As you may know, dementia is a syndrome that causes a deterioration of cognitive function beyond what is expected from the typical consequences of aging.
According to the World Health Organization, over fifty-five million people around the world currently live with dementia and almost ten million new cases arise every year.
The most common form of dementia is Alzheimer’s disease. It is believed to contribute to between 60% and 70% of cases.
While there is no treatment to cure dementia at present, medicines and therapies can be used to help people with Alzheimer’s disease and various new treatments are currently being investigated in clinical trials.
It is sure to be a challenging time after you have been diagnosed with dementia, but by learning how to cope with your diagnosis, you can deal with your new situation better.
Here are some of the ways in which you can cope after a dementia diagnosis.
Seek Professional Help
First of all, seeing as dementia symptoms can be caused by numerous conditions, it is vital that you obtain an accurate diagnosis as soon as possible, especially if your symptoms appear suddenly.
Not every sign of cognitive decline means you have dementia, so you should definitely get a professional diagnosis.
So, you should search for “a dementia evaluation near me” where a professional clinician can evaluate your condition and provide therapy if required.
The best way to delay the progression of dementia symptoms is to combine physical exercise and cognitive activities. A clinic that specializes in dementia diagnosis and care will therefore be able to help you to live a fulfilling life for as long as possible.
Research Your Type of Dementia
By researching your type of dementia, you will be able to cope better with your symptoms and help to slow the disease’s progression.

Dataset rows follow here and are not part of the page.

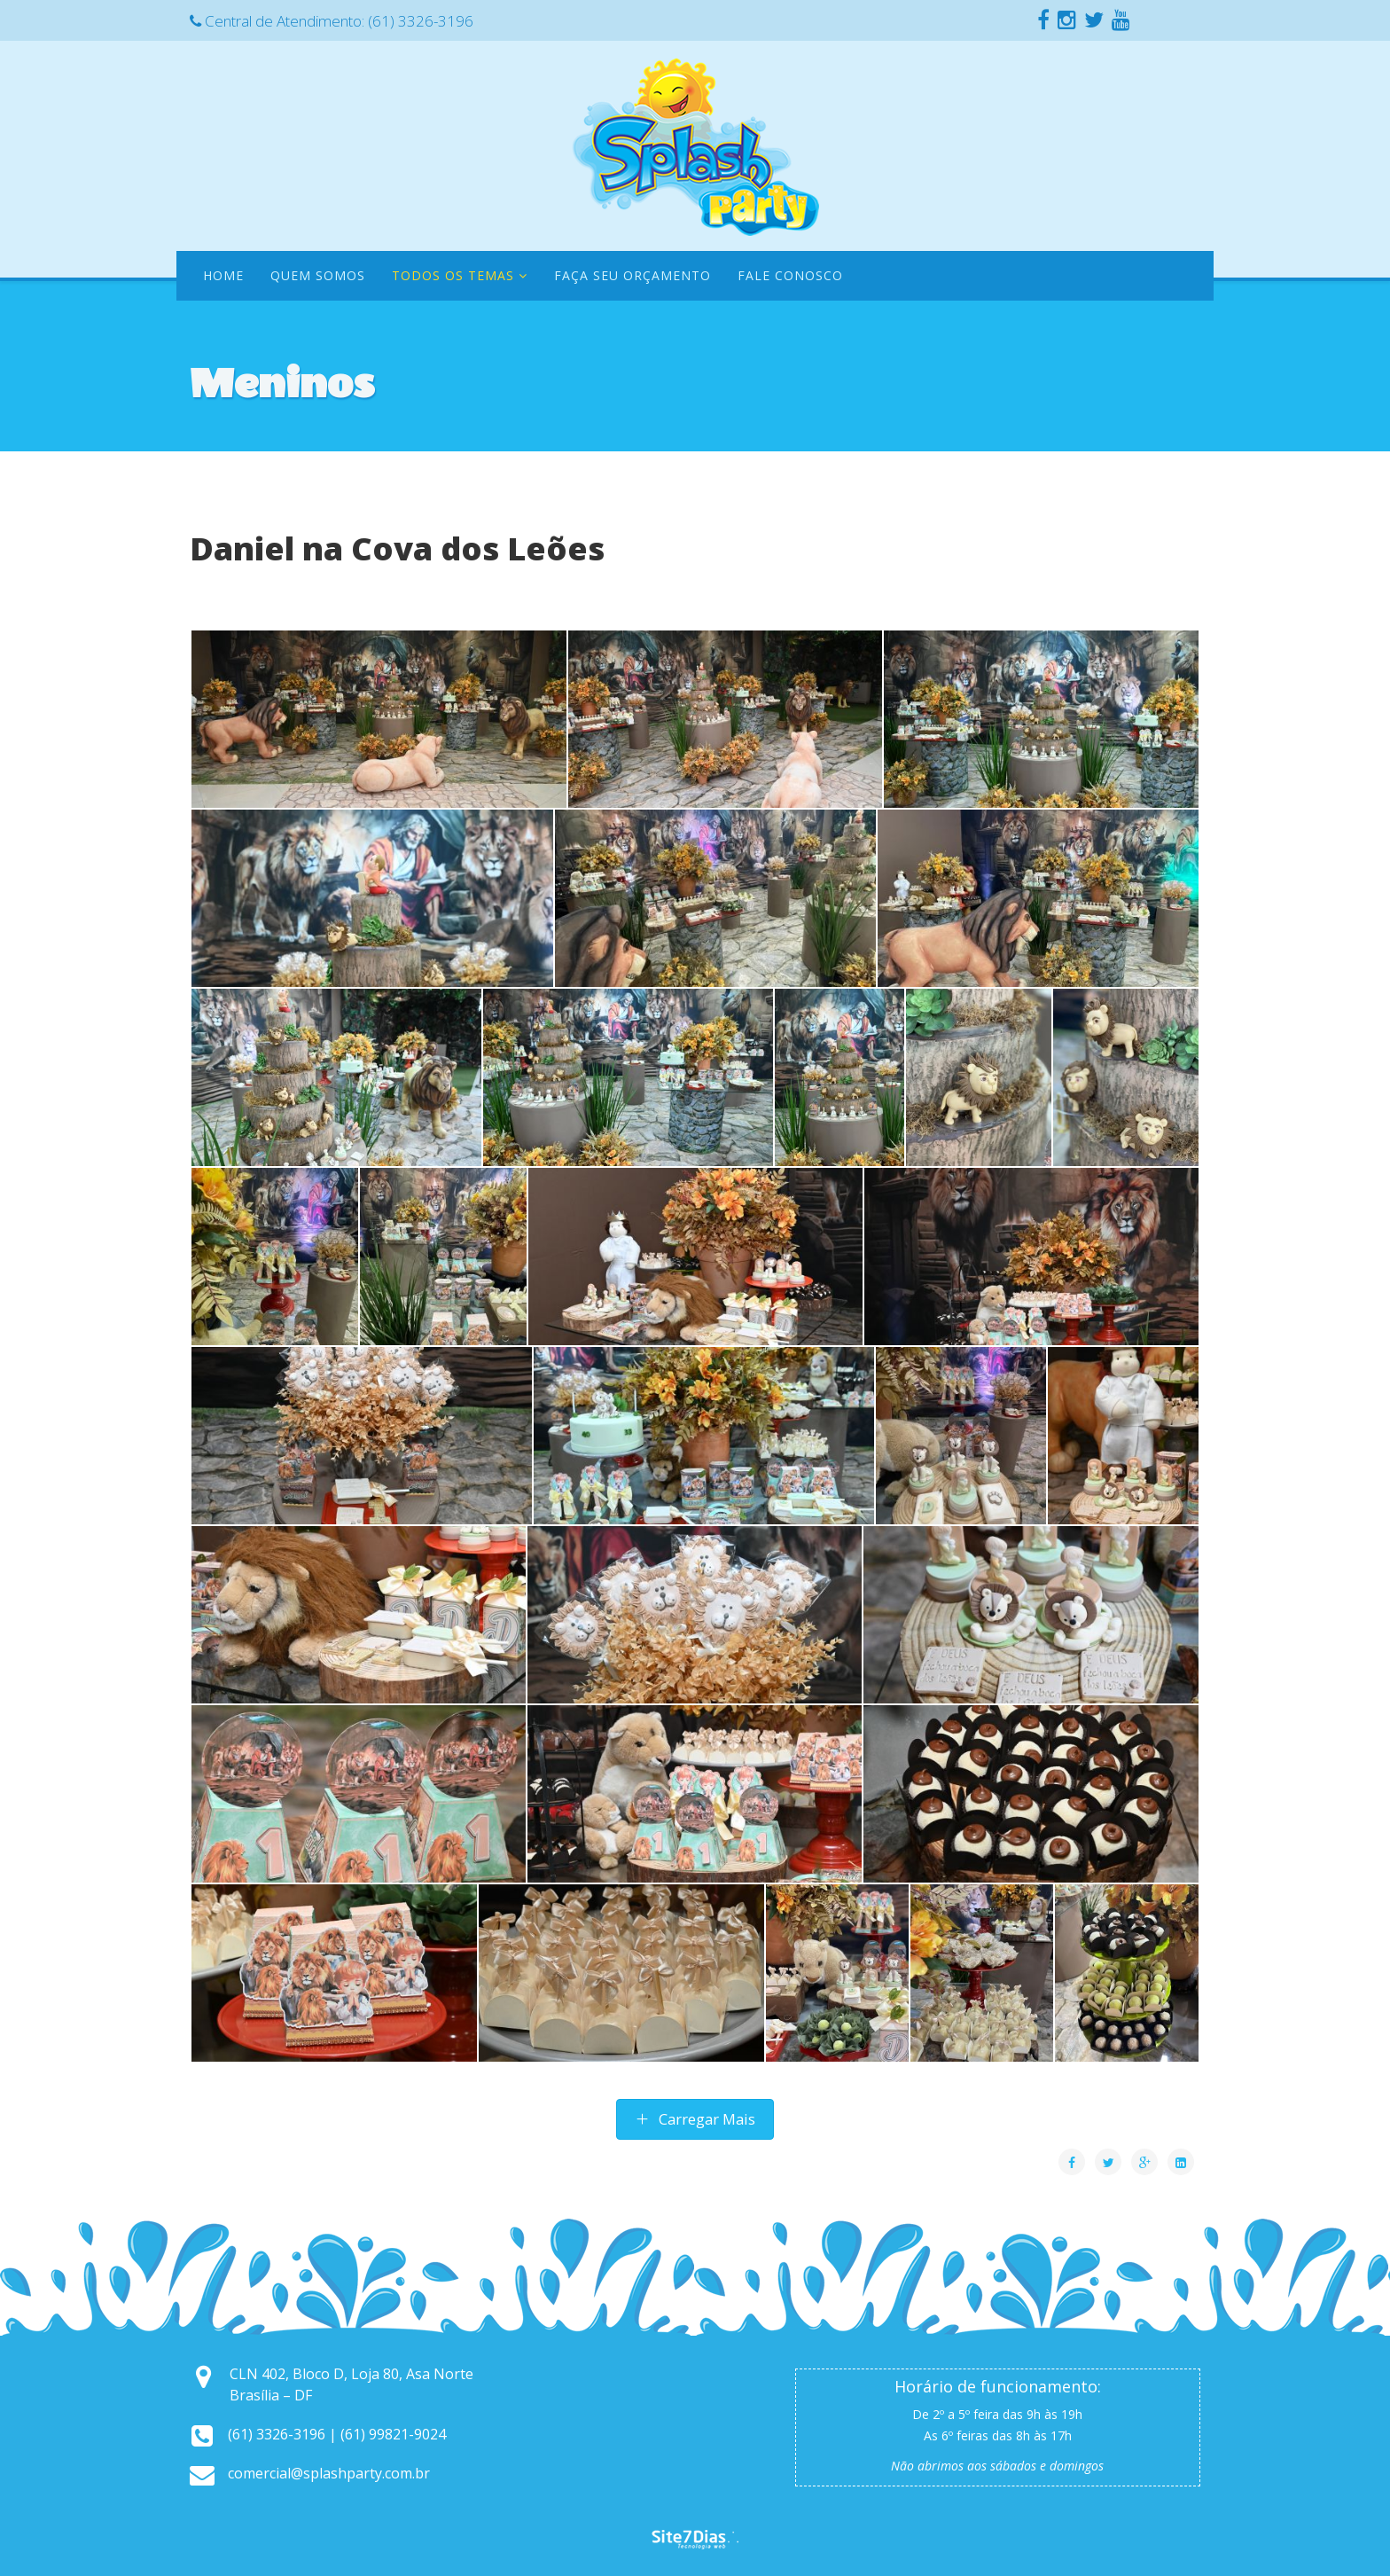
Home (223, 275)
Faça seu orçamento (632, 275)
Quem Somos (317, 275)
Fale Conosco (790, 275)
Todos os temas (453, 275)
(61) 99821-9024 (393, 2434)
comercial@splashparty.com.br (329, 2473)
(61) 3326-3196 (420, 21)
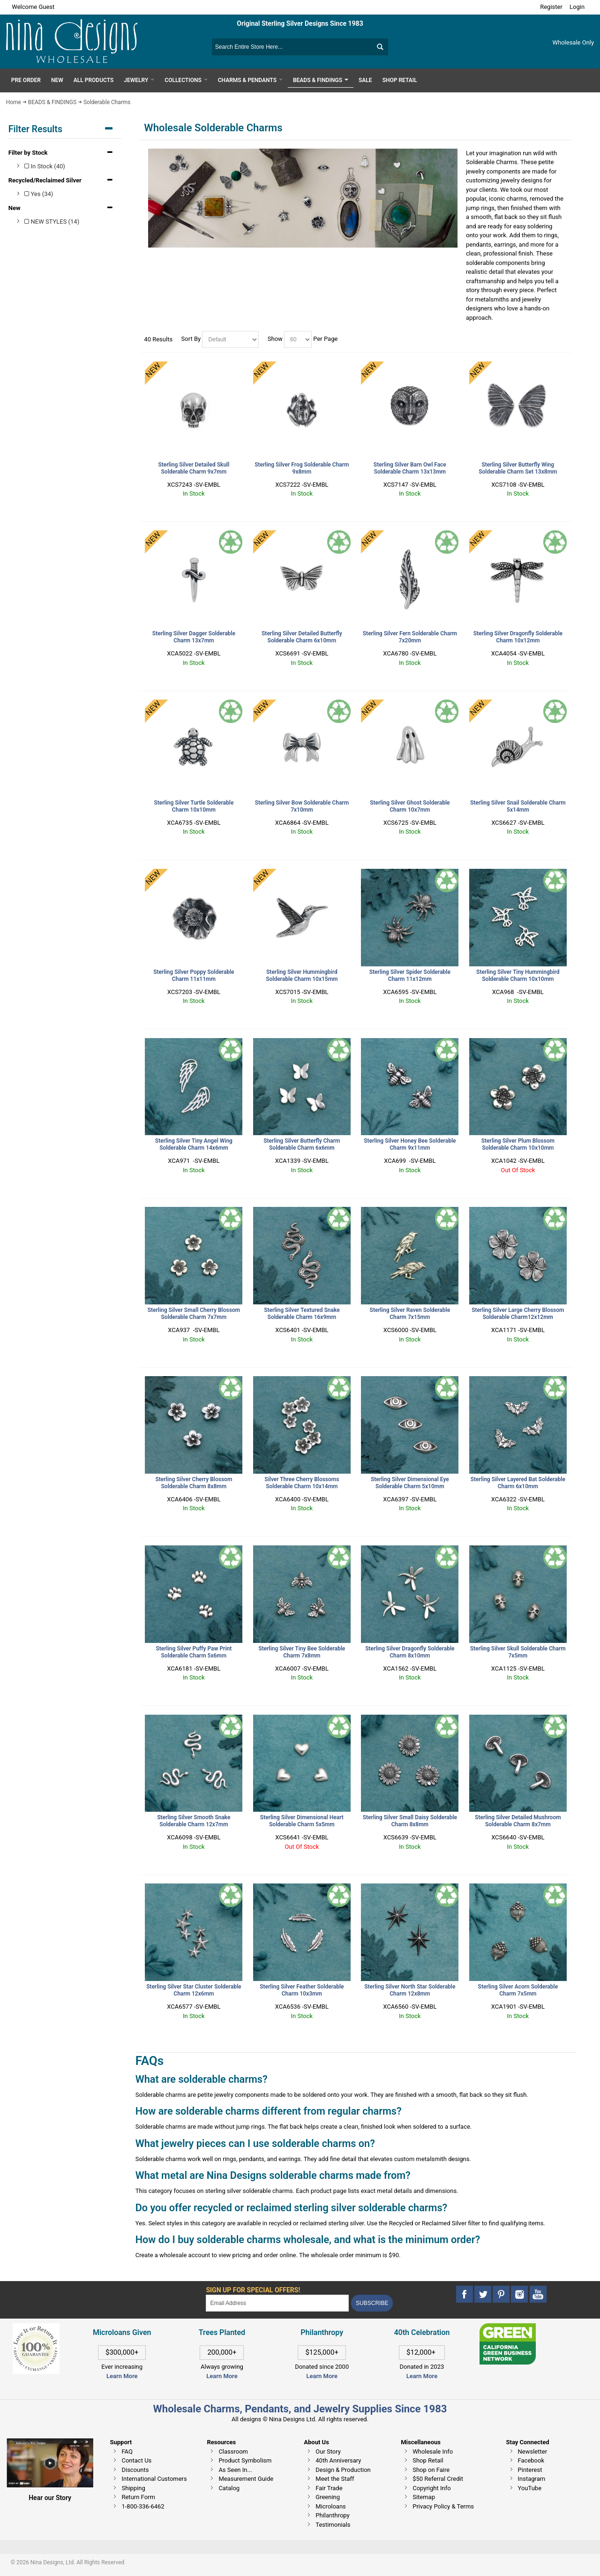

Do Not Hold Your Feelings In
It will never be easy being diagnosed with dementia, and you could find yourself in a state of shock or depression in the first few days and weeks. That is perfectly normal. And, indeed, to cope better with your diagnosis, it is important that you give yourself time to take everything in and explore your emotions.
If you try to hold your feelings in, you will probably become more stressed and depressed.
Therefore, you should write down your feelings and also talk to someone about how you feel. Ideally, you should talk to a professional, such as a therapist, as well as loved ones who can support you daily.
Be Kind to Yourself
Following on from the last point, it is important to be kind to yourself after a dementia diagnosis.
You are sure to have multiple feelings, but remember that the dementia is not your fault or anyone else’s. So, do not blame yourself. Instead, be kind to yourself.
When you are kind to yourself, you can more easily work through the shock of the diagnosis and prepare yourself for the challenges ahead.
Make Practical Changes
By considering practical aspects, you can make changes to prepare for the future.
One way in which you can do that is to adapt to your environment.
By taking simple precautions like increasing the lighting in your home, removing trip hazards, leaving yourself reminder notes, and developing daily routines, you can ensure you do not injure yourself and you can preserve your independence.
Speak to a healthcare professional about the practical changes you can make to help you cope better during the different stages of dementia.